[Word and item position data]
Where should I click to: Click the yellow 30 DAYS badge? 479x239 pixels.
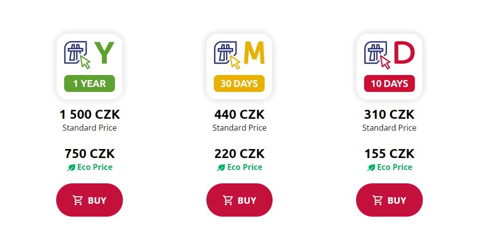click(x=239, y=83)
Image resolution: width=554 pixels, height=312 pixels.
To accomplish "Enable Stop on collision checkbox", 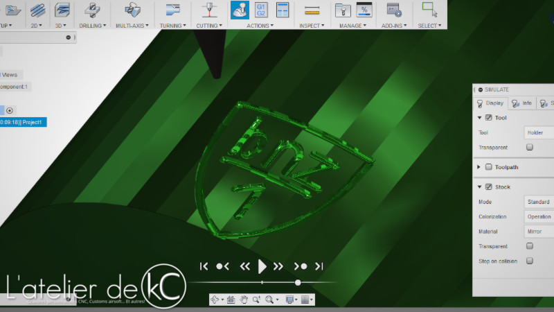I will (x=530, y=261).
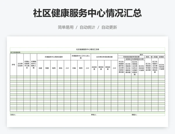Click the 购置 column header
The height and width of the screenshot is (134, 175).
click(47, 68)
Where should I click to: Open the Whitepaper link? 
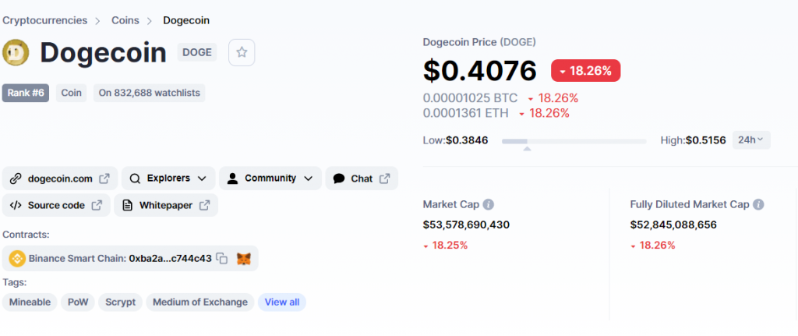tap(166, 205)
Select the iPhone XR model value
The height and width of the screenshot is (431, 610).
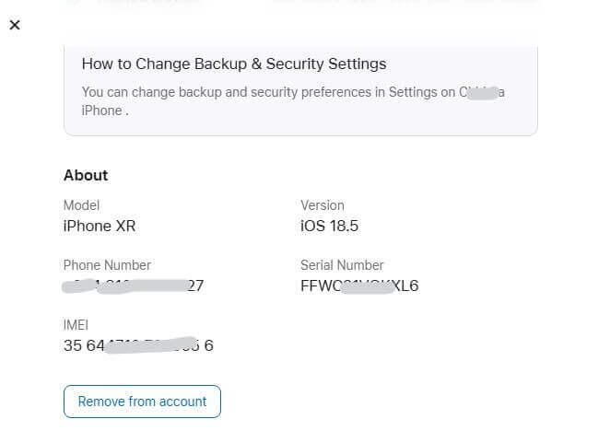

* * *

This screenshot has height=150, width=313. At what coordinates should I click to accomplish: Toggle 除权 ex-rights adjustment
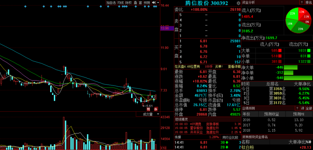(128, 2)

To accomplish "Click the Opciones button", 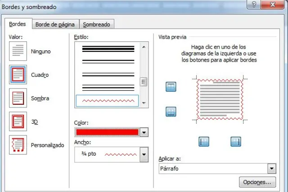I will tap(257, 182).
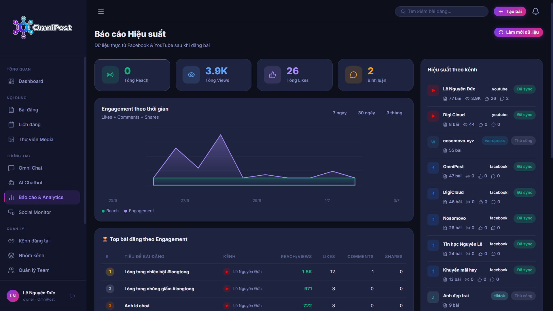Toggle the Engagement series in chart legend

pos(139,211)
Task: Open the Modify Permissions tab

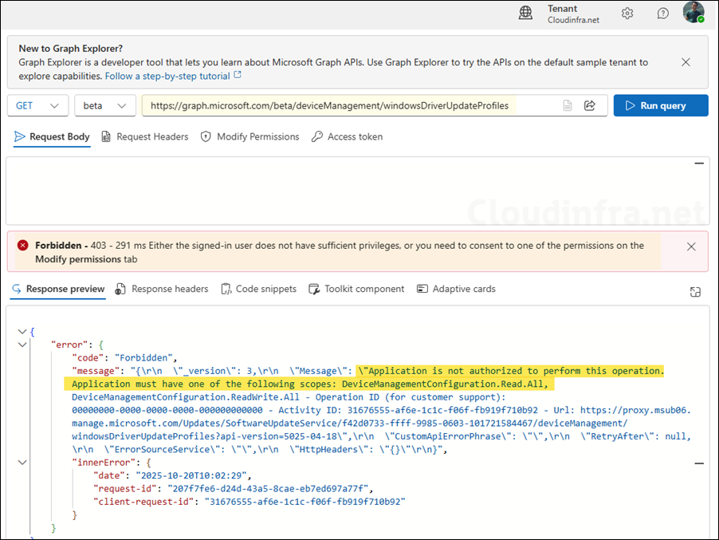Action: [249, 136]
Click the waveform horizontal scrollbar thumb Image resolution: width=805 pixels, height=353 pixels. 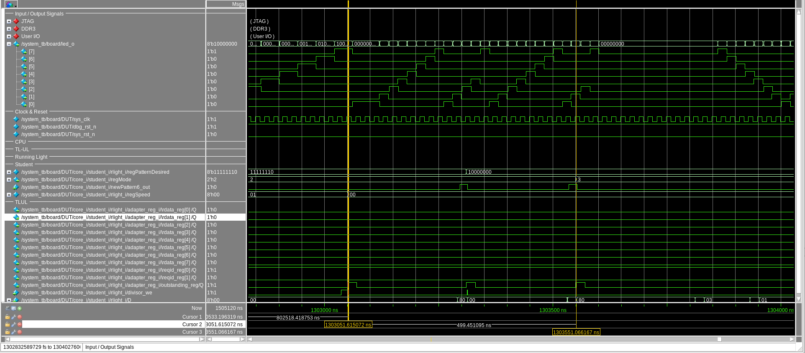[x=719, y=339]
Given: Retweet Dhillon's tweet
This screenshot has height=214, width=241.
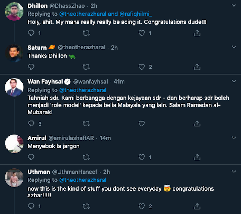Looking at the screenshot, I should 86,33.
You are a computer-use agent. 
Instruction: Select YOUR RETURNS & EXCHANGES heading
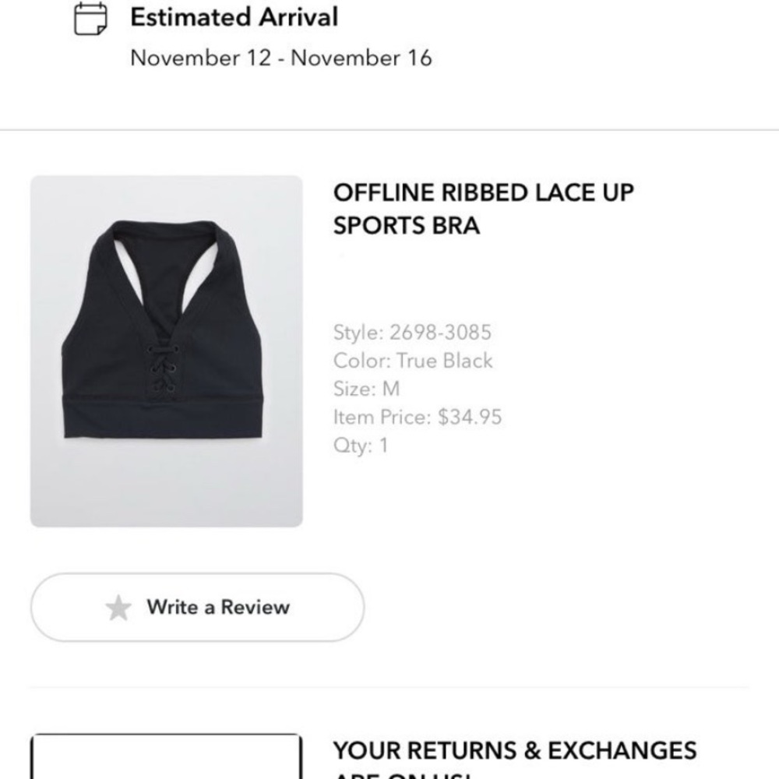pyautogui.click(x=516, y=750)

(STATED PROBLEM)
Convert the rows above into a JSON list of strings, one string per line with blank lines omitted, starting at the line that contains "Where should I click to: Open" and ending after the line that contains "The height and width of the screenshot is (431, 610).". Leave the pictures out.

(FULL SOLUTION)
[
  "Where should I click to: Open the Whitepaper link? ",
  "tap(166, 205)",
  "Select the iPhone XR model value",
  "The height and width of the screenshot is (431, 610)."
]